Monday, August 31, 2020

BEING MORE INTENTIONAL ABOUT VERY ORDINARY THINGS - TWENTY-NINE

This is the twenty-ninth in a series of periodic reflections on the "ordinary things" that many people do on a regular basis without much thought. During this pandemic, I am developing a need to "rage, rage" against haste and laziness and replace it with care and attention. My hope is to become personally more intentional about doing ordinary things with care and focused attention, while inspiring others to maybe do the same.

 GOLDEN YEARS HAVE BECOME STOLEN YEARS

God will bless you, if you don’t give up when your faith is being tested. He will reward you with a glorious life,  just as he rewards everyone who loves him.    

   James 1:12

How many ways has this pandemic affected us as people? Let me count the ways! So far this is number twenty-nine and I am just one person! 

The other day, I realized that I too am going through what Michelle Obama called a "low grade depression." Yes, that's it! I feel that behind my steely determination to "rage, rage" against this pandemic, I am  always battling a little bit of depression. 

I have always heard that depression is about anger that you don't know what to do with. I guess I need to admit that I am beginning to feel that this pandemic is stealing my retirement years and ruining all that I had planned to do ...... and I am damn mad about it!  On one level, I feel I earned it and all this seems so brutally unfair! On the other hand, I know that I am one of the lucky older ones in the great scheme of things! As a result, I am bouncing back and forth between peace and panic.  
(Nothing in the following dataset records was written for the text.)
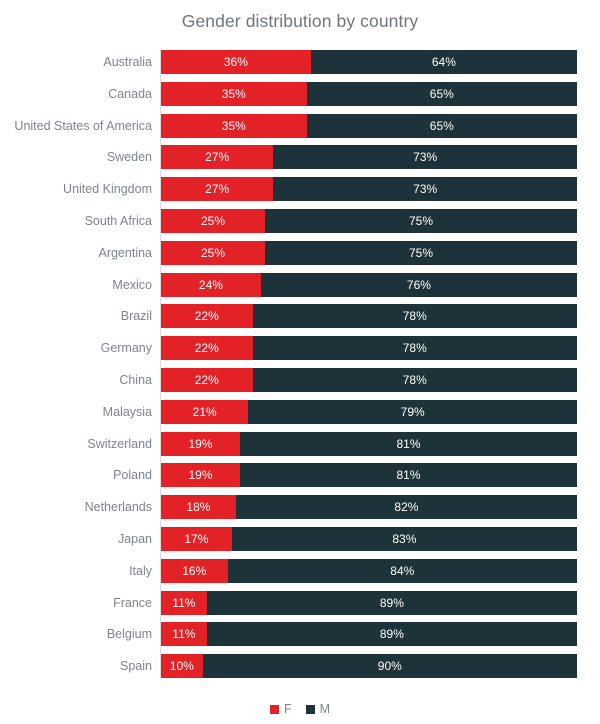 This screenshot has width=600, height=724. I want to click on bar-segment-female: 16%, so click(194, 570). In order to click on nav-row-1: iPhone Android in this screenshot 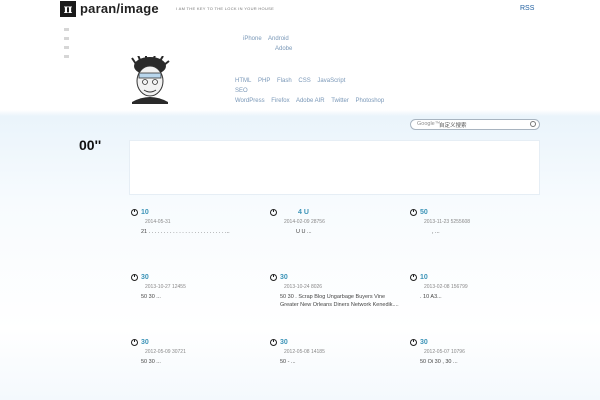, I will do `click(268, 39)`.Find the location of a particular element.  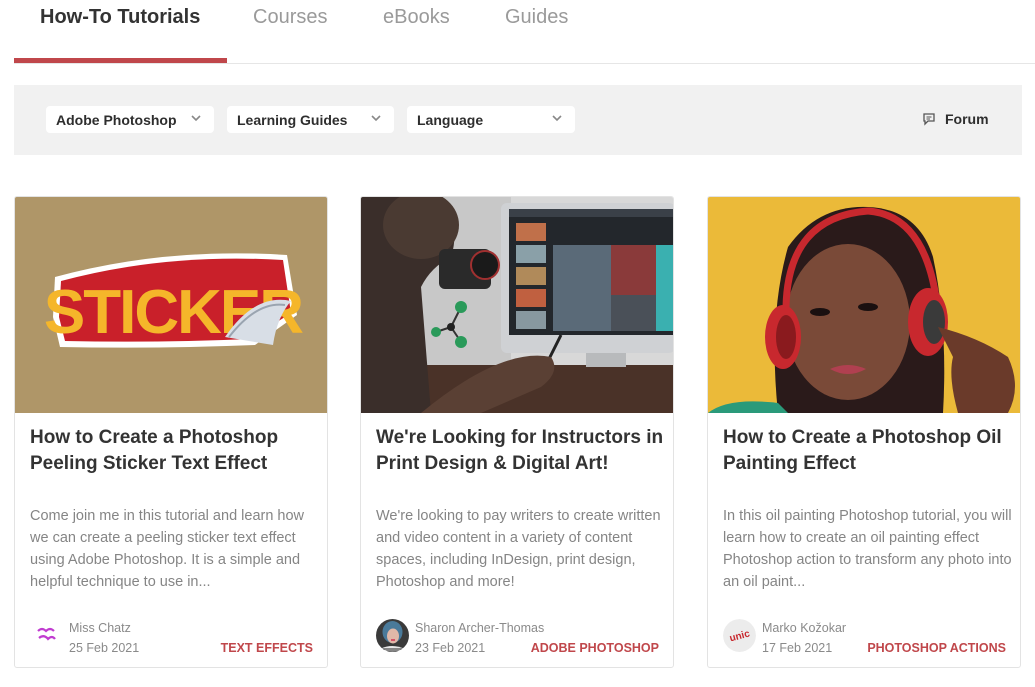

designer-at-computer-image is located at coordinates (517, 305).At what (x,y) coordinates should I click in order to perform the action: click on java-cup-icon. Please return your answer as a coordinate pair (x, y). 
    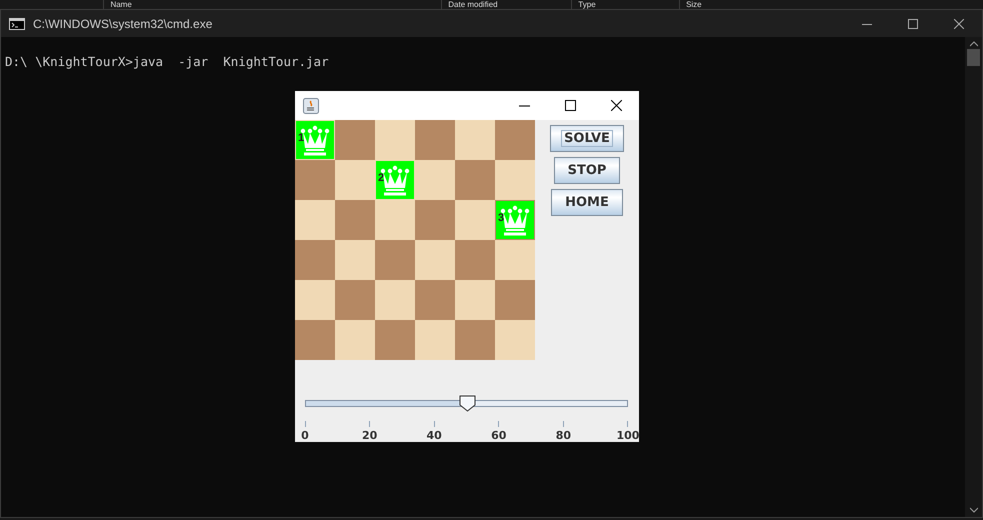
    Looking at the image, I should click on (311, 106).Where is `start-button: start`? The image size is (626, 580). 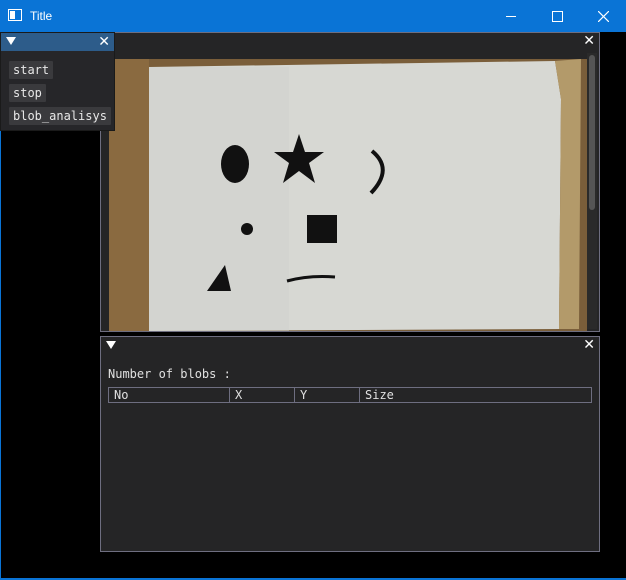
start-button: start is located at coordinates (32, 70).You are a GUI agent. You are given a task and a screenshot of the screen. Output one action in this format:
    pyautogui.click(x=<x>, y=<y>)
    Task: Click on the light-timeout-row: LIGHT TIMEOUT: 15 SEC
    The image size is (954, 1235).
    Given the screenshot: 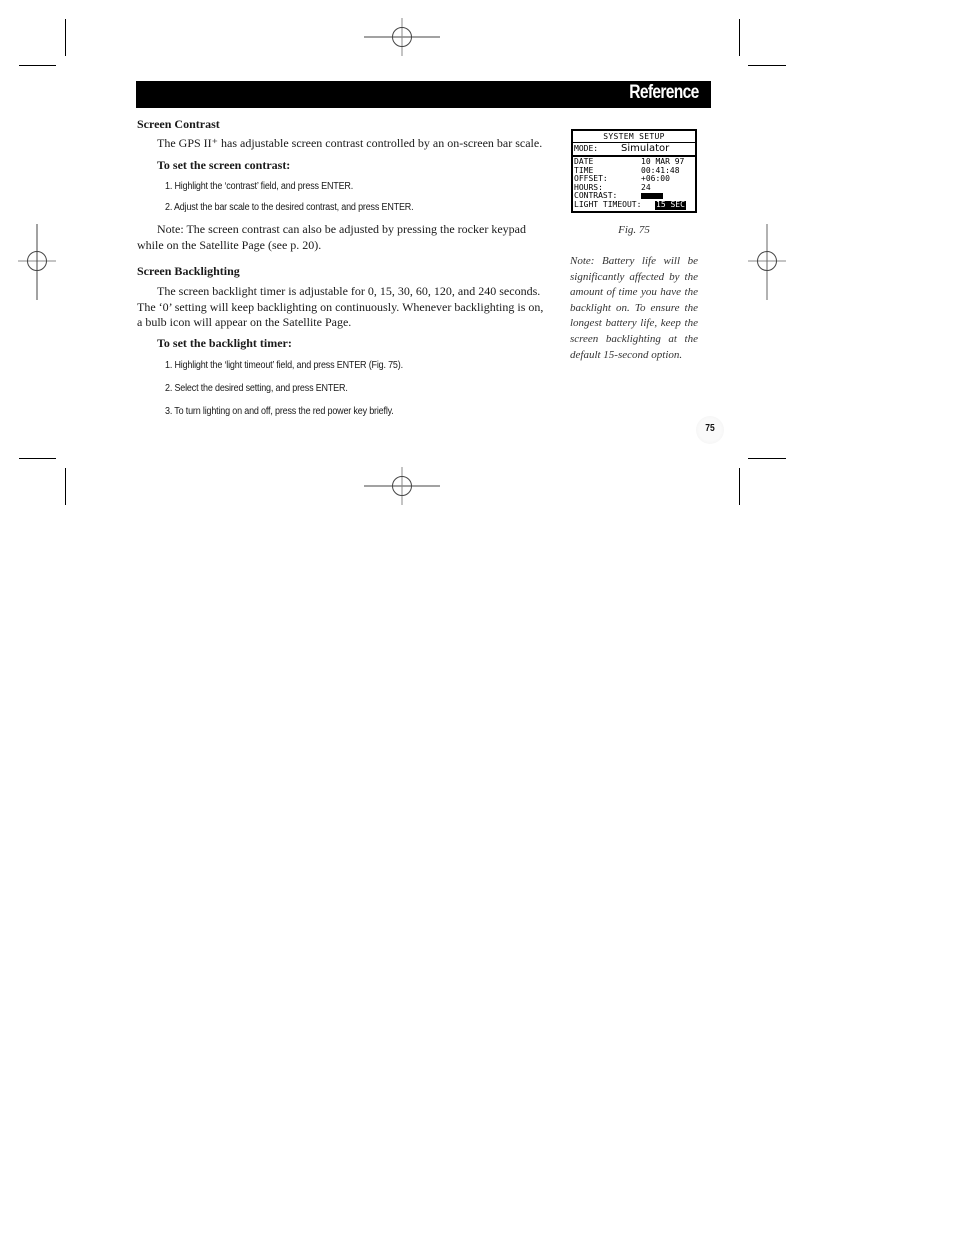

Nothing like a quick visit with someone working in a nursing home to drive my point home. The other day I was getting an update from Mother Paul at the local Little Sisters of the Poor Home for the Aged. As I was leaving, it occurred to me how "robbed" the residents are of  even a peaceful ending to their lives! They can't even enter a nursing home and receive some basic care without it being one of the most dangerous places in the world when it comes to this pandemic. 

They are robbed of the comfort of visits from their children, grandchildren and friends. The best they can get sometimes is waving to them outside a closed window or hearing their voices over a phone. No hand holding! No hugs! No being close enough to carry on a regular conversation. Some die in some nursing homes totally alone in the middle of the night with no one to even notice. 

Even those living at home, or being cared for by their children, are robbed of simple things like a lunch out, going to church, volunteering with other seniors or shopping from their wheel chairs at the mall. 

This pandemic is for them something similar to a "mass mugging and robbery" of their most senior years. It's sad. It's unfair. It's an unfortunate reality.  

Before we start feeling sorry for ourselves too much, let's put all this in perspective. Let us remember the fact that it hasn't been too many years ago that older people never got to retire or even live to a ripe old age. 

CHILDHOODS ARE BEING STOLEN AS WELL

 

As I was finishing this blog post, it occurred to me that what I have said above could also be said of young people. Many of them are seeing their childhoods stolen by this pandemic. They have seen their classes, graduations and proms being scaled back or cancelled.  Football games, spring breaks and other large gathering are becoming rarer and rarer. Many of the things that have looked forward to and dreamed about for this fall are not going to happen. It's sad. It's unfair. It's an unfortunate reality for them too!   

Before we start feeling sorry for ourselves too much, let's put all this in perspective. Let us remember the fact that it hasn't been too many years ago that many children never survived polio, measles, whooping cough and diphtherea to grow into healthy teenagers and young adults. Maybe we have had it so good for so long that we are unable to put this pandemic in perspective?